Perfume brands are innovating digital solutions at every turn.  Marc Jacobs, for instance opened a pop-up Tweet Shop this August in Convent Gardens, where consumers could purchase products with witty social posts that included an event-specific hashtag. “The more creative your in store tweets, the bigger the potential worth of your prizes,” explained a Cosmopolitan UK article on the event.

Digital technology could be used to make fragrances more accessible to consumers in drug stores too. If ATMs can dole out cupcakes at all hours and color cosmetic brands are using personalized imagery to showcase product, why can’t drug store shoppers get a spritz-on-the-wrist sample from a fragrance kiosk?, Katz asks.

The key to combining display and tech strategy in this segment is to “present products in new, relevant ways. This is a technique that is not price-point specific,” Katz told Cosmetics Design.

Free real estate

With cultural norms shifting, drug store shelf space once devoted to cigarettes or other less fashionable merchandise can be devoted to this potentially lucrative product, observes Katz.

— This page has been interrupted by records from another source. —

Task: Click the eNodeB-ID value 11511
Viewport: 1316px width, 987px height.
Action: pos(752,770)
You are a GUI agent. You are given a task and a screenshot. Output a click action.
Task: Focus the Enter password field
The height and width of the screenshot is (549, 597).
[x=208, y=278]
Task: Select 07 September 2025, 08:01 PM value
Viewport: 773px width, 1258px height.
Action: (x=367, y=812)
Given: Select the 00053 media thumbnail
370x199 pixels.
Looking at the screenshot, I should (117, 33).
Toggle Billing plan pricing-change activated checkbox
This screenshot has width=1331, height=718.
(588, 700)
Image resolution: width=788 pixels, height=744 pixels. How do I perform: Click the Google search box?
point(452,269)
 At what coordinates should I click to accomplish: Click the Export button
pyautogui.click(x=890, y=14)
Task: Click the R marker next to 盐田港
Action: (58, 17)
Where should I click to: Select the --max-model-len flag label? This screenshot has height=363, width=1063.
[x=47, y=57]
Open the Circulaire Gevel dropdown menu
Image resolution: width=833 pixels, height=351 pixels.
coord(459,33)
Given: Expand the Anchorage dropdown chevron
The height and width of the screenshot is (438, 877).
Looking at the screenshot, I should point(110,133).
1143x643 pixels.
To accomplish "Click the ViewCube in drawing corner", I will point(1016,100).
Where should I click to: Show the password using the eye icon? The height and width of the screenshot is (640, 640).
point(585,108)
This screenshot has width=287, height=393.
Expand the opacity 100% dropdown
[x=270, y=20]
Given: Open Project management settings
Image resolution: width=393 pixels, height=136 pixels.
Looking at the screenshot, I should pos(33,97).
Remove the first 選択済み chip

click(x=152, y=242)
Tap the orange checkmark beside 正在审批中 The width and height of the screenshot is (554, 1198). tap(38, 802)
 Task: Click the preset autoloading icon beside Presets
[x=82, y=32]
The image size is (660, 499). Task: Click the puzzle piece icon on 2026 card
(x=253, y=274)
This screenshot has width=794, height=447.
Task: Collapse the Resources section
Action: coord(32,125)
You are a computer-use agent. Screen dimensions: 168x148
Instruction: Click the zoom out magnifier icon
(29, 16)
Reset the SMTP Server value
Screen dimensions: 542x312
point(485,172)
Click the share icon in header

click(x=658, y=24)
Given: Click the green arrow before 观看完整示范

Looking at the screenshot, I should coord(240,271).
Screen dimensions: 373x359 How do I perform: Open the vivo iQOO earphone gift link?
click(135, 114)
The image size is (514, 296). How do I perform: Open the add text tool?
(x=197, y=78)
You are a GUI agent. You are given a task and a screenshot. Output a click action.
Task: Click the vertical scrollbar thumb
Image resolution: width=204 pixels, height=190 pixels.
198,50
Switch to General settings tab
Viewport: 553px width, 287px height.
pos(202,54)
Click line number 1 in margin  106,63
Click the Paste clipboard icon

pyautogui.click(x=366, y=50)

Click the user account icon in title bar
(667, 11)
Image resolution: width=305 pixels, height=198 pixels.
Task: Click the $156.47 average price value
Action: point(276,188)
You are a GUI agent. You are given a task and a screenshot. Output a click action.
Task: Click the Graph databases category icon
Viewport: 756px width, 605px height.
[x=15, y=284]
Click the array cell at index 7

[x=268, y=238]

She sees this opportunity to reinvigorate perfume sales at mass drug stores as a trend waiting to happen. There’s a bit of investment needed here from a forward thinking fragrance brand. Nonetheless, “the front line of innovation in this industry lies at the intersection of brands and retailer. No brand can do this alone,” Katz told Cosmetics Design.

Base Beauty is asking, “Which retailer is ready to take the lead and invest in fragrance innovation and allocate the right kind of space to create a covetable experience? Which marketer is willing to partner with the retailer to support the development of an interactive experience that informs the future of selling fragrance at mass drug stores?”